[[ DATA FOR THIS TASK, beginning ]]
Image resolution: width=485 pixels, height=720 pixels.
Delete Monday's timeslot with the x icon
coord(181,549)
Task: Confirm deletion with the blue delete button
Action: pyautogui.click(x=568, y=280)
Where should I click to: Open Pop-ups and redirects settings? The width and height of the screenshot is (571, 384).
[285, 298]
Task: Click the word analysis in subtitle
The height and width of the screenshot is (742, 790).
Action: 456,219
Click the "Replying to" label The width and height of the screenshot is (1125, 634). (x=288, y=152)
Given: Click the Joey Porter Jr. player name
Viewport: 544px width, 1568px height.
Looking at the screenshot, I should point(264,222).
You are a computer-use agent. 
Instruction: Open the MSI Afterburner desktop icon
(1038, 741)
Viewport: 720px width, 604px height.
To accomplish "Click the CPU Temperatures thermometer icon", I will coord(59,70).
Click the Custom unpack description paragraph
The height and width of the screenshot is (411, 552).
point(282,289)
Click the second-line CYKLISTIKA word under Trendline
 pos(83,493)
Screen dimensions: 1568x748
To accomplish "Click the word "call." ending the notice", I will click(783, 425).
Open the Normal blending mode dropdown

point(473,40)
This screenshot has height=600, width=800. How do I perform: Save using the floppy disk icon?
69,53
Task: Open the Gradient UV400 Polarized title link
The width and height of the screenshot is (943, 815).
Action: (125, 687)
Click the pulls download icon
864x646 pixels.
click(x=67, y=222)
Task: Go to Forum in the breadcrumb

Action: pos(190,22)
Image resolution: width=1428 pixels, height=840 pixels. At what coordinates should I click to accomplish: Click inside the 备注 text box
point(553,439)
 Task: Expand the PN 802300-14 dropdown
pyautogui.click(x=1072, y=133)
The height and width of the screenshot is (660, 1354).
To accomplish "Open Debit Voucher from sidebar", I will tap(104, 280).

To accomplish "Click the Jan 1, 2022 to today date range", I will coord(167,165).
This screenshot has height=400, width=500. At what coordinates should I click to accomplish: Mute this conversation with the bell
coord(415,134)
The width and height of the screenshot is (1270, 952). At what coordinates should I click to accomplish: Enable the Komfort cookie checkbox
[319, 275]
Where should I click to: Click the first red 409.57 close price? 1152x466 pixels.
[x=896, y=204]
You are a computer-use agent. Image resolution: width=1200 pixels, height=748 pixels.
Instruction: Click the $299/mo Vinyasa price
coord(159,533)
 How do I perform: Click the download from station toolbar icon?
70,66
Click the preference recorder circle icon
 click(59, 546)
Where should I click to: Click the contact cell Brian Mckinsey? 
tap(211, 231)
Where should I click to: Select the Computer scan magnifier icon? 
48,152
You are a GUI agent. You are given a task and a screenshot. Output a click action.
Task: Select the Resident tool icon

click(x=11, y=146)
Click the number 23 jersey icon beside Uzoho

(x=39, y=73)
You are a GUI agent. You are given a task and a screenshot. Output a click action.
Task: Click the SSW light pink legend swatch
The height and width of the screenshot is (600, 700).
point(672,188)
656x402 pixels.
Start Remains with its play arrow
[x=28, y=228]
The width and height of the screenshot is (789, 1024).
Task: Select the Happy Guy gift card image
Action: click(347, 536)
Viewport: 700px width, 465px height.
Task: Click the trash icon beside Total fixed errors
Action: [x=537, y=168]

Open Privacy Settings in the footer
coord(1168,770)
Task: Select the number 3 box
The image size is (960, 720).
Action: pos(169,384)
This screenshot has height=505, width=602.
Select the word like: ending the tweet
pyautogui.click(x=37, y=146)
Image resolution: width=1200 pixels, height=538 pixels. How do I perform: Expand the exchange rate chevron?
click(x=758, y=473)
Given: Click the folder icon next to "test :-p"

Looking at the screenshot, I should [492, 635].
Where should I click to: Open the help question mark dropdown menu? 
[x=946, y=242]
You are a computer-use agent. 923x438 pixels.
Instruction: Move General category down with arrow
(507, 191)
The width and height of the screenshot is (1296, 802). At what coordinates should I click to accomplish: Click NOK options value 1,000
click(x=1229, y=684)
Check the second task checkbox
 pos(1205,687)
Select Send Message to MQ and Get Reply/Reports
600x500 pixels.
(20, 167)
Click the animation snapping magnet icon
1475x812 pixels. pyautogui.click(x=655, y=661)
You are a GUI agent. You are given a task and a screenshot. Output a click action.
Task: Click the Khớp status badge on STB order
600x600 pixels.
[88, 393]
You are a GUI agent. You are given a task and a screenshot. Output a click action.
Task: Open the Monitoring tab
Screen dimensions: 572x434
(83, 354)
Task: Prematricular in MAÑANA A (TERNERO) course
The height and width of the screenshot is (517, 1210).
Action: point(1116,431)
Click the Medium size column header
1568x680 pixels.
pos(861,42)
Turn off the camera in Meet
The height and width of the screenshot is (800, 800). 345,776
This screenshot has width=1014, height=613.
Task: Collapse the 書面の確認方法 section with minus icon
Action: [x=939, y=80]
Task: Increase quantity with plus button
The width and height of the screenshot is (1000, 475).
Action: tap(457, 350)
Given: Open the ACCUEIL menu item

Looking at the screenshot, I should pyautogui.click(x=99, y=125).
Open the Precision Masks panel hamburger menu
[[ DATA FOR THIS TASK, end ]]
WHAT THE TASK REQUIRES: In full and without alteration, copy the entries.

PROBLEM SOLUTION:
Image resolution: width=485 pixels, height=720 pixels.
Delete Monday's timeslot with the x icon
coord(181,549)
Task: Confirm deletion with the blue delete button
Action: pyautogui.click(x=568, y=280)
Where should I click to: Open Pop-ups and redirects settings? The width and height of the screenshot is (571, 384).
[285, 298]
Task: Click the word analysis in subtitle
The height and width of the screenshot is (742, 790).
Action: 456,219
Click the "Replying to" label The width and height of the screenshot is (1125, 634). (x=288, y=152)
Given: Click the Joey Porter Jr. player name
Viewport: 544px width, 1568px height.
Looking at the screenshot, I should point(264,222).
You are a computer-use agent. 
Instruction: Open the MSI Afterburner desktop icon
(1038, 741)
Viewport: 720px width, 604px height.
To accomplish "Click the CPU Temperatures thermometer icon", I will coord(59,70).
Click the Custom unpack description paragraph
The height and width of the screenshot is (411, 552).
point(282,289)
Click the second-line CYKLISTIKA word under Trendline
 pos(83,493)
Screen dimensions: 1568x748
To accomplish "Click the word "call." ending the notice", I will click(783, 425).
Open the Normal blending mode dropdown

point(473,40)
This screenshot has height=600, width=800. How do I perform: Save using the floppy disk icon?
69,53
Task: Open the Gradient UV400 Polarized title link
The width and height of the screenshot is (943, 815).
Action: (125, 687)
Click the pulls download icon
864x646 pixels.
click(x=67, y=222)
Task: Go to Forum in the breadcrumb

Action: pos(190,22)
Image resolution: width=1428 pixels, height=840 pixels. At what coordinates should I click to accomplish: Click inside the 备注 text box
point(553,439)
 Task: Expand the PN 802300-14 dropdown
pyautogui.click(x=1072, y=133)
The height and width of the screenshot is (660, 1354).
To accomplish "Open Debit Voucher from sidebar", I will tap(104, 280).

To accomplish "Click the Jan 1, 2022 to today date range", I will coord(167,165).
This screenshot has height=400, width=500. At what coordinates should I click to accomplish: Mute this conversation with the bell
coord(415,134)
The width and height of the screenshot is (1270, 952). At what coordinates should I click to accomplish: Enable the Komfort cookie checkbox
[319, 275]
Where should I click to: Click the first red 409.57 close price? 1152x466 pixels.
[x=896, y=204]
You are a computer-use agent. Image resolution: width=1200 pixels, height=748 pixels.
Instruction: Click the $299/mo Vinyasa price
coord(159,533)
 How do I perform: Click the download from station toolbar icon?
70,66
Click the preference recorder circle icon
 click(59, 546)
Where should I click to: Click the contact cell Brian Mckinsey? 
tap(211, 231)
Where should I click to: Select the Computer scan magnifier icon? 
48,152
You are a GUI agent. You are given a task and a screenshot. Output a click action.
Task: Select the Resident tool icon

click(x=11, y=146)
Click the number 23 jersey icon beside Uzoho

(x=39, y=73)
You are a GUI agent. You are given a task and a screenshot. Output a click action.
Task: Click the SSW light pink legend swatch
The height and width of the screenshot is (600, 700).
point(672,188)
656x402 pixels.
Start Remains with its play arrow
[x=28, y=228]
The width and height of the screenshot is (789, 1024).
Task: Select the Happy Guy gift card image
Action: click(347, 536)
Viewport: 700px width, 465px height.
Task: Click the trash icon beside Total fixed errors
Action: [x=537, y=168]

Open Privacy Settings in the footer
coord(1168,770)
Task: Select the number 3 box
The image size is (960, 720).
Action: pos(169,384)
This screenshot has height=505, width=602.
Select the word like: ending the tweet
pyautogui.click(x=37, y=146)
Image resolution: width=1200 pixels, height=538 pixels. How do I perform: Expand the exchange rate chevron?
click(x=758, y=473)
Given: Click the folder icon next to "test :-p"

Looking at the screenshot, I should [492, 635].
Where should I click to: Open the help question mark dropdown menu? 
[x=946, y=242]
You are a computer-use agent. 923x438 pixels.
Instruction: Move General category down with arrow
(507, 191)
The width and height of the screenshot is (1296, 802). At what coordinates should I click to accomplish: Click NOK options value 1,000
click(x=1229, y=684)
Check the second task checkbox
 pos(1205,687)
Select Send Message to MQ and Get Reply/Reports
600x500 pixels.
(20, 167)
Click the animation snapping magnet icon
1475x812 pixels. pyautogui.click(x=655, y=661)
You are a GUI agent. You are given a task and a screenshot. Output a click action.
Task: Click the Khớp status badge on STB order
600x600 pixels.
[88, 393]
You are a GUI agent. You are given a task and a screenshot. Output a click action.
Task: Open the Monitoring tab
Screen dimensions: 572x434
(83, 354)
Task: Prematricular in MAÑANA A (TERNERO) course
The height and width of the screenshot is (517, 1210).
Action: point(1116,431)
Click the Medium size column header
1568x680 pixels.
pos(861,42)
Turn off the camera in Meet
The height and width of the screenshot is (800, 800). 345,776
This screenshot has width=1014, height=613.
Task: Collapse the 書面の確認方法 section with minus icon
Action: [x=939, y=80]
Task: Increase quantity with plus button
The width and height of the screenshot is (1000, 475).
Action: tap(457, 350)
Given: Open the ACCUEIL menu item

Looking at the screenshot, I should pyautogui.click(x=99, y=125).
Open the Precision Masks panel hamburger menu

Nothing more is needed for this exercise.